We have reached that terrible revolution where all Citizens have arrogated to themselves the liberty of undertaking everything and saying anything. Heaven preserves me from employing any violent means; I wish only for the good of my Fellow Citizens, the salvation of my Motherland, the repose of the Monarch and the happiness of the public.

The People love you, MY LORD, good Citizens consider you to be a friend of mankind but the wise are quietly murmuring; wickedness is easy and the bad exercise it without hindrance: the virtuous likewise do good, but they do not always succeed.

MY LORD, remember your honourable exile: from that moment you were the idol of France, your return to Court without the recall of three Councillors, obscured for an instance your glory; your journey to England, at such a critical time for the Nation, nearly lost you the public's support. The French, up until the moment of the Estates General, have always poorly grasped, MY LORD, all that you have undertaken. The day is come when your true principles have been recognised; the time to manifest them is favourable, you will seize it, MY LORD, and if I am ahead of it by a few hours, my only merit will be to have anticipated it. [2]

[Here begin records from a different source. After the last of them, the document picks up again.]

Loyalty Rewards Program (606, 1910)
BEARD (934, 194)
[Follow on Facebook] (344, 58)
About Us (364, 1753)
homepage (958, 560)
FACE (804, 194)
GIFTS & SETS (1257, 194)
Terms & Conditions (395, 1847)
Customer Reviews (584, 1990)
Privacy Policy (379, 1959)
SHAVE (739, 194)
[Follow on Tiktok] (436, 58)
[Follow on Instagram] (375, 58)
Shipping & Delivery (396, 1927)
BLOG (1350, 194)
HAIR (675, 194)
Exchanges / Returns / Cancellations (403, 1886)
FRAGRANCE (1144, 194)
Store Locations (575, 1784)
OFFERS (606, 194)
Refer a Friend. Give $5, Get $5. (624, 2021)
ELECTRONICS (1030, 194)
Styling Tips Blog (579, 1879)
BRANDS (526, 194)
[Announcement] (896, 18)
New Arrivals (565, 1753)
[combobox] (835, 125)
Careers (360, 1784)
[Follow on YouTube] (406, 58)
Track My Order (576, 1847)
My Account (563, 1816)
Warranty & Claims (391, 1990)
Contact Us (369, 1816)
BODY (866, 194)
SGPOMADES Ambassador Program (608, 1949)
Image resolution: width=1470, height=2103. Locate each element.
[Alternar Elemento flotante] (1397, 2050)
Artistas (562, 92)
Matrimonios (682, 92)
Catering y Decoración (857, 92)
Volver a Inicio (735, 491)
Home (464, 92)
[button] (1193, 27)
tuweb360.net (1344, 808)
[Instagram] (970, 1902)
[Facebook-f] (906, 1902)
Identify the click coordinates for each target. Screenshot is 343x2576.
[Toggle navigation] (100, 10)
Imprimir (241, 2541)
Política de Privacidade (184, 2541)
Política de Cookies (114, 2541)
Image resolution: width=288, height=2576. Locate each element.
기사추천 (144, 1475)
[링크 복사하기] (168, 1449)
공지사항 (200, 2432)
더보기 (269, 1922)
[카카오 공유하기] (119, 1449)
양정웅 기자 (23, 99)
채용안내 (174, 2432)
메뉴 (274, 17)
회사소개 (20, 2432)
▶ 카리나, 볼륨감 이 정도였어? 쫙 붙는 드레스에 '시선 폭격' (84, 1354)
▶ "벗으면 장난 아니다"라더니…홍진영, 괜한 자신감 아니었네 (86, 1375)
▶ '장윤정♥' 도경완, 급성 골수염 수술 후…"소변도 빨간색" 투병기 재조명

Have you forgotten, MY LORD, that the Public, made up of all classes, is a severe judge, and when one does not generally obtain a suffrage then there is always something beautiful, something sublime, remaining for a great Prince to become.

Have you lost from sight, MY LORD, that sometimes this mixed Public travesties good ideas into designs that are noxious to the repose of the State: yes, MY LORD, all these nuances are offered to your view: your heart trembles, and your noble principles will always rebuff its infamy.

France is at the present time in such a revolution and in such an alarming effervescence that it seems as though the French want to end their brilliant career by renewing the one that engendered all the troubles in England.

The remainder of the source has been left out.